## EXCERPT PROVIDED
================================
[GSA Email Spider] How to exclude useless directories?
When scraping emails, a site will have something like:
domain.com/contacts or domain.com/people/contact, or something like that, one specific directory that has the emails, and pretty much all the rest is useless, I don't really need to scrape domain.com/shop or domain.com/products, I waste dozens of hours on that.
Yet for large sites, there are thousands of useless pages in those directories. Would it be possible to do something like:
- If a lot of emails are found in a specific directory, ignore the other directories. This means that if I set depth to level 3, it will go to level 3 in that directory only.
In other words, is there a smart and more efficient way to detect which directories have contact, and make it ignore all the rest?
Thanks!
Edit: I normally have 1,000+ urls so I can't look up each site manually and enter the directory with contacts, I would like to auto-detect it somehow.
Comments
Usually you have the "Contact" link on the first page or at least being visible on all pages. It makes no sense to use a parsing level of 3 here. 1 level is enough.
To only collect and spider pages with such a name in it you can simply go to options->filter and add that in the box with "URL must have" (e.g. enter *contect* or *about* or *whatever*).
Sure I'd love to do that, but those sections vary so much. Sometimes it's called Contact, other times Team, People, Contact Us, Management, etc.
Am I using the software wrong? What I do is set it to level 3 depth, don't follow outside links, and subdomain only, so it stays within www.domain.com. Then I import 1,000 urls or 5,000 urls from a list I have and run it. It takes several days to finish, it goes through millions of urls.
================================
## RECORDS FOR THE TASK

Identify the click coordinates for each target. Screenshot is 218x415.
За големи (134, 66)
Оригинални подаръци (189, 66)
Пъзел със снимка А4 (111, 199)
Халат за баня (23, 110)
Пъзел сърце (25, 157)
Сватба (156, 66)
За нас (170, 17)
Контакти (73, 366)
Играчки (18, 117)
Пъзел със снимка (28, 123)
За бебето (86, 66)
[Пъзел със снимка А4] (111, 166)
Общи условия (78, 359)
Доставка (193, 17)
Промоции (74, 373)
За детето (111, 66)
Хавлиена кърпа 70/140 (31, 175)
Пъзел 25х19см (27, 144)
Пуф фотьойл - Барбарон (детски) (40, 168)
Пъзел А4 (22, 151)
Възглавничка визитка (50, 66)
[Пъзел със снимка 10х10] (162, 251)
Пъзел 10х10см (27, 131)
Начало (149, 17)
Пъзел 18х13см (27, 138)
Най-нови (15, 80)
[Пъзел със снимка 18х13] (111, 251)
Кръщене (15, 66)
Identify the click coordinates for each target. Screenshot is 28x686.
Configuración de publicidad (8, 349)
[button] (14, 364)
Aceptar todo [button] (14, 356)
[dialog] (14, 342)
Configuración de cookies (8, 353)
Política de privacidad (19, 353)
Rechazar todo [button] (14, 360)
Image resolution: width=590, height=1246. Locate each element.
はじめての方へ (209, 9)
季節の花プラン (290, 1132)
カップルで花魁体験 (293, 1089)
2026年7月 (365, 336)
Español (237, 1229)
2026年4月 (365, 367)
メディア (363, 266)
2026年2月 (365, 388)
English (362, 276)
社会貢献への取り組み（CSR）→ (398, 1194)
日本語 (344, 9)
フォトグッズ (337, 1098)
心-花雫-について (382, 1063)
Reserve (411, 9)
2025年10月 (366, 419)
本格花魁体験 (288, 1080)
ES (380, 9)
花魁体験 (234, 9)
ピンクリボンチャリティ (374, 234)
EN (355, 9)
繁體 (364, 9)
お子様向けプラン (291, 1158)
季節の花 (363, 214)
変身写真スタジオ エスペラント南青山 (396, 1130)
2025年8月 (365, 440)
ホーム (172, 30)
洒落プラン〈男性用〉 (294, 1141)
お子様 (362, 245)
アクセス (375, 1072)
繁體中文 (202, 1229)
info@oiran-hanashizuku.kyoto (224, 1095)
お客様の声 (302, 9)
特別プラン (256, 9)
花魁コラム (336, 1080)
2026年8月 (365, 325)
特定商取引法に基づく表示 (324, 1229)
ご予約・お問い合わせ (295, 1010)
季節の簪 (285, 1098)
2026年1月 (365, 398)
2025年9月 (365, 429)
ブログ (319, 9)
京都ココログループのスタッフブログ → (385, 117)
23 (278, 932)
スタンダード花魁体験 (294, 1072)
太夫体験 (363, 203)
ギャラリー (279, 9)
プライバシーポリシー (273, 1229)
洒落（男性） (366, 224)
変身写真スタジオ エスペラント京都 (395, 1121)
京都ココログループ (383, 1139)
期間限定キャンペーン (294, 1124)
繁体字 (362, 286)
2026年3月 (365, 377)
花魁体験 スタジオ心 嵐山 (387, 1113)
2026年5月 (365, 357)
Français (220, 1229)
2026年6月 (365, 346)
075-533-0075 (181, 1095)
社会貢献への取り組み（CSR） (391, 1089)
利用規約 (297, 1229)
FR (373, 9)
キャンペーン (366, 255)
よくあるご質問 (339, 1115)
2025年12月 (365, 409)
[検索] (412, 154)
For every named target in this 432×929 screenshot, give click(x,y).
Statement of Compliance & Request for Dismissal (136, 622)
================================
## REQUIRED WORK
**A.** Print the records word for word, from their first line through the line that contains "[Пъзел със снимка А4] (111, 166)".
**B.** Carry on the forum thread about excluding useless directories in GSA Email Spider, starting right after its last line.

## ANSWERS TO THE EXERCISE
**A.**
Identify the click coordinates for each target. Screenshot is 218x415.
За големи (134, 66)
Оригинални подаръци (189, 66)
Пъзел със снимка А4 (111, 199)
Халат за баня (23, 110)
Пъзел сърце (25, 157)
Сватба (156, 66)
За нас (170, 17)
Контакти (73, 366)
Играчки (18, 117)
Пъзел със снимка (28, 123)
За бебето (86, 66)
[Пъзел със снимка А4] (111, 166)

**B.**
What would be the smartest way to scrape emails from my list of urls?
Thanks!
I see what you mean, but I did tests from level 1 all the way to level 5! 3 is the best balance, although level 4 gets me even more emails but takes way longer.
This is why I did 3: on most sites, you click contact, then you click People or Directory, so you get a directory of people, then you click on each person to get their email and full details, so that's three clicks.
With many sites it takes 4 clicks to get to the email part.
Do you have any other ideas that might save me some time? I only wish after it find the right section for contacts it would ignore all others. Or any other clever trick you can think of.
Thank you for the support! I appreciate it!
Sorry there is not much more you cna do beside the filters. And I don't think you want to invest into
"GSA Address Completion" or? Because that one will do the exact thing you want, get the contact data from one website or address.
I will try it. Although thanks for your help, I will follow your suggestion and make a list of keywords related to contact pages, and make it scrape only those.
You're great thanks for the help.